■ **EXERCISE INSTRUCTIONS**
Reproduce exactly, leaving out pictures, each line from the one holding "Viewport: 940px width, 512px height." through the final line of the listing, and add nothing.

Start of SOURCE MATERIAL

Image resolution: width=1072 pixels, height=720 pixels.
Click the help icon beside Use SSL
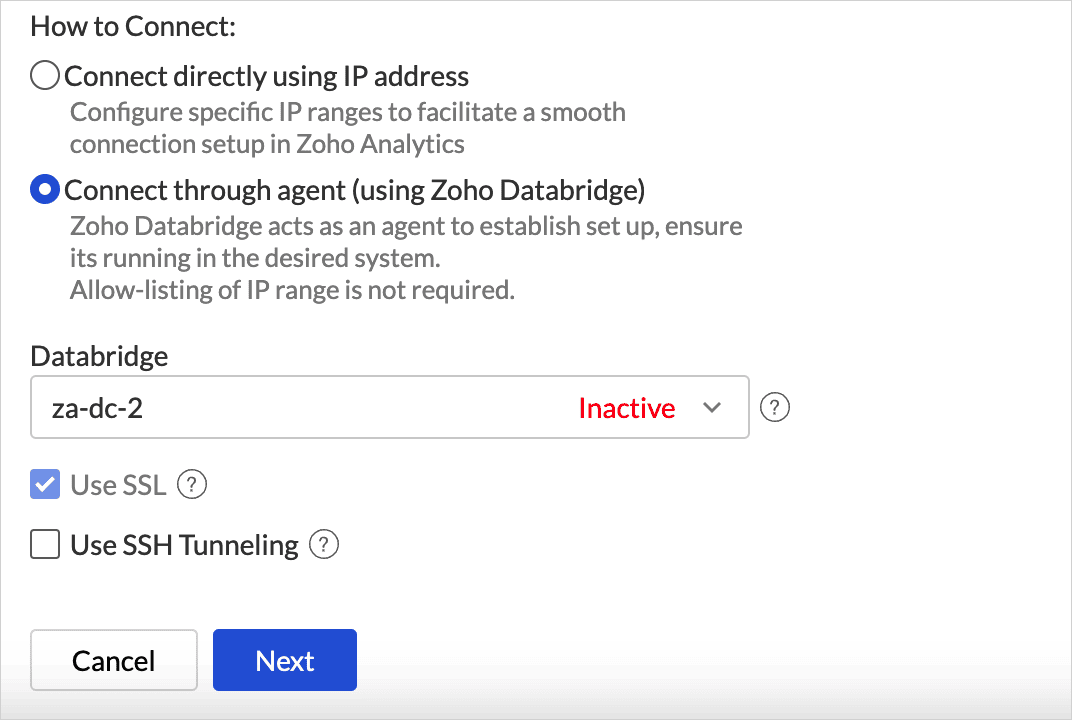191,485
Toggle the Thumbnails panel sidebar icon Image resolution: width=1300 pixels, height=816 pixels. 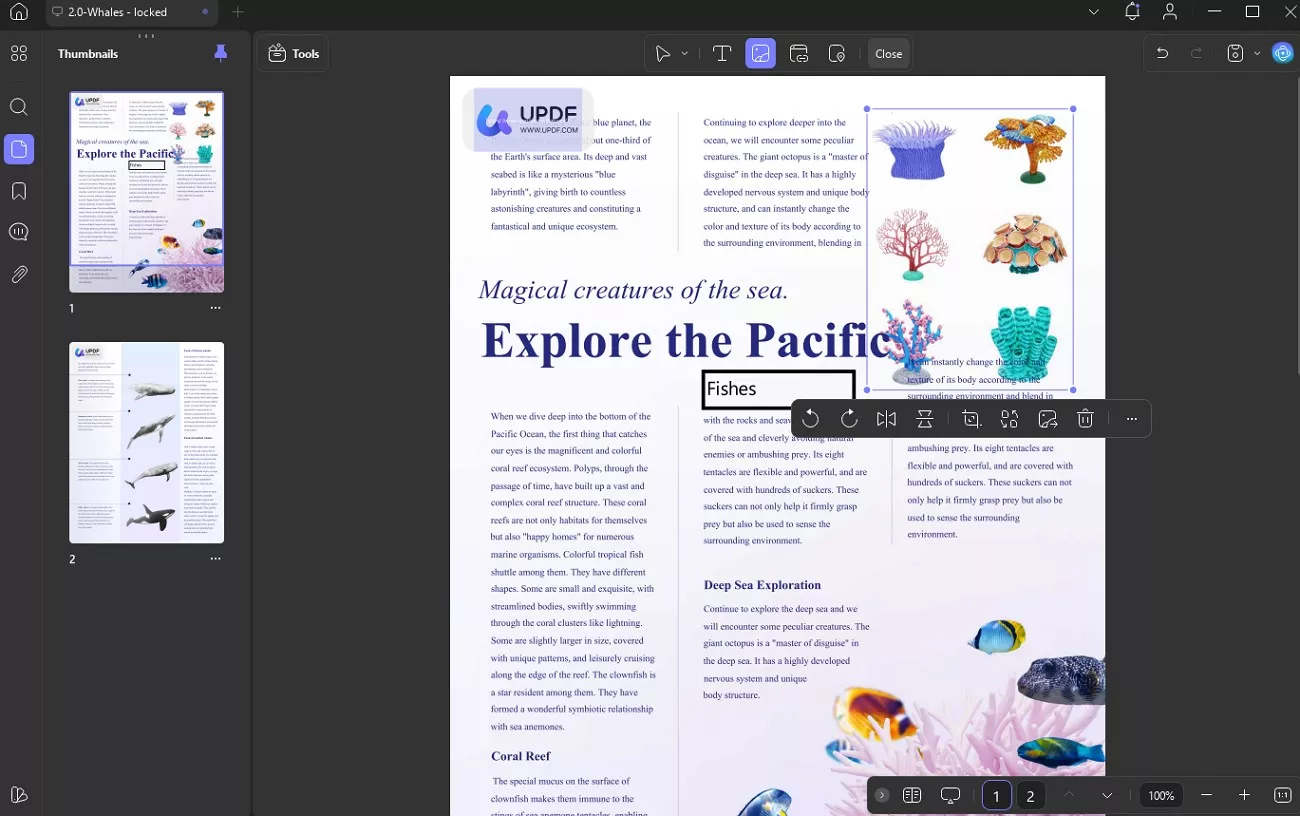coord(18,149)
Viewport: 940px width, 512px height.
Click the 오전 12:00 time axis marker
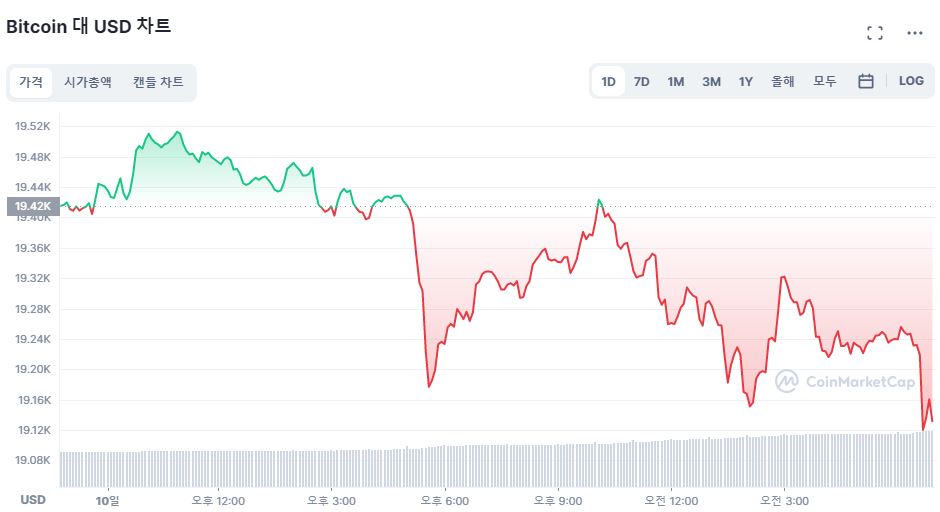(x=670, y=500)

End of SOURCE MATERIAL

■ **TASK SOLUTION**
Viewport: 940px width, 512px height.
Click the 오전 12:00 time axis marker
(x=670, y=500)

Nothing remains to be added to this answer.